# SHORT EXERCISE
Reproduce every entry in the data block below verbatim, line for line, with no changes.

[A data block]
-- -- --

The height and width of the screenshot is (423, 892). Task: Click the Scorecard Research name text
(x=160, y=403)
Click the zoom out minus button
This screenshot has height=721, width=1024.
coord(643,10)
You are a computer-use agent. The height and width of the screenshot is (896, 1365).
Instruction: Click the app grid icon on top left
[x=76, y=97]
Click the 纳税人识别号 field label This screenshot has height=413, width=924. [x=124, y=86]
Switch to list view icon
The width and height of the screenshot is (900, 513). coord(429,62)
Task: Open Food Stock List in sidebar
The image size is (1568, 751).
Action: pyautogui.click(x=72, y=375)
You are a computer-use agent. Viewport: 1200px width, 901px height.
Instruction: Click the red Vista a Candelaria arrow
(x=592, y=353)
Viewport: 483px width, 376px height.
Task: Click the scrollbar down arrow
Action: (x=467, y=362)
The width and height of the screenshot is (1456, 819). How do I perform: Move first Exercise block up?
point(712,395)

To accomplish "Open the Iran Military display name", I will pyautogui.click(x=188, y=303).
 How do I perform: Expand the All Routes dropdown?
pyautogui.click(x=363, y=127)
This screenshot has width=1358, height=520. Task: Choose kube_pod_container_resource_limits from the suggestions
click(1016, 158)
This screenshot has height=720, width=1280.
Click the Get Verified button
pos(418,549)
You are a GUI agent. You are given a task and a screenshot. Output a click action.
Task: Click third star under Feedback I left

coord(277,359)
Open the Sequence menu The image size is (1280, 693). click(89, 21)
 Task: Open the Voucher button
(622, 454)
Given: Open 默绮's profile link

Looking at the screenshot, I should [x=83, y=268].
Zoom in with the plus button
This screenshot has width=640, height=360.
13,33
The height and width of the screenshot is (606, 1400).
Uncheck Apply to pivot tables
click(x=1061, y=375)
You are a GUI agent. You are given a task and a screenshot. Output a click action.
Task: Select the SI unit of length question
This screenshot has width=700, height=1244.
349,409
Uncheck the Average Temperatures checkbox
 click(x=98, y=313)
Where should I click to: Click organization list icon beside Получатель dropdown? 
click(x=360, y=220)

-- -- --

# TASK RESPONSE
The height and width of the screenshot is (423, 892). Task: Click the Scorecard Research name text
(x=160, y=403)
Click the zoom out minus button
This screenshot has height=721, width=1024.
coord(643,10)
You are a computer-use agent. The height and width of the screenshot is (896, 1365).
Instruction: Click the app grid icon on top left
[x=76, y=97]
Click the 纳税人识别号 field label This screenshot has height=413, width=924. [x=124, y=86]
Switch to list view icon
The width and height of the screenshot is (900, 513). coord(429,62)
Task: Open Food Stock List in sidebar
The image size is (1568, 751).
Action: pyautogui.click(x=72, y=375)
You are a computer-use agent. Viewport: 1200px width, 901px height.
Instruction: Click the red Vista a Candelaria arrow
(x=592, y=353)
Viewport: 483px width, 376px height.
Task: Click the scrollbar down arrow
Action: (x=467, y=362)
The width and height of the screenshot is (1456, 819). How do I perform: Move first Exercise block up?
point(712,395)

To accomplish "Open the Iran Military display name", I will pyautogui.click(x=188, y=303).
 How do I perform: Expand the All Routes dropdown?
pyautogui.click(x=363, y=127)
This screenshot has width=1358, height=520. Task: Choose kube_pod_container_resource_limits from the suggestions
click(1016, 158)
This screenshot has height=720, width=1280.
Click the Get Verified button
pos(418,549)
You are a GUI agent. You are given a task and a screenshot. Output a click action.
Task: Click third star under Feedback I left

coord(277,359)
Open the Sequence menu The image size is (1280, 693). click(89, 21)
 Task: Open the Voucher button
(622, 454)
Given: Open 默绮's profile link

Looking at the screenshot, I should [x=83, y=268].
Zoom in with the plus button
This screenshot has width=640, height=360.
13,33
The height and width of the screenshot is (606, 1400).
Uncheck Apply to pivot tables
click(x=1061, y=375)
You are a GUI agent. You are given a task and a screenshot. Output a click action.
Task: Select the SI unit of length question
This screenshot has width=700, height=1244.
349,409
Uncheck the Average Temperatures checkbox
 click(x=98, y=313)
Where should I click to: Click organization list icon beside Получатель dropdown? 
click(x=360, y=220)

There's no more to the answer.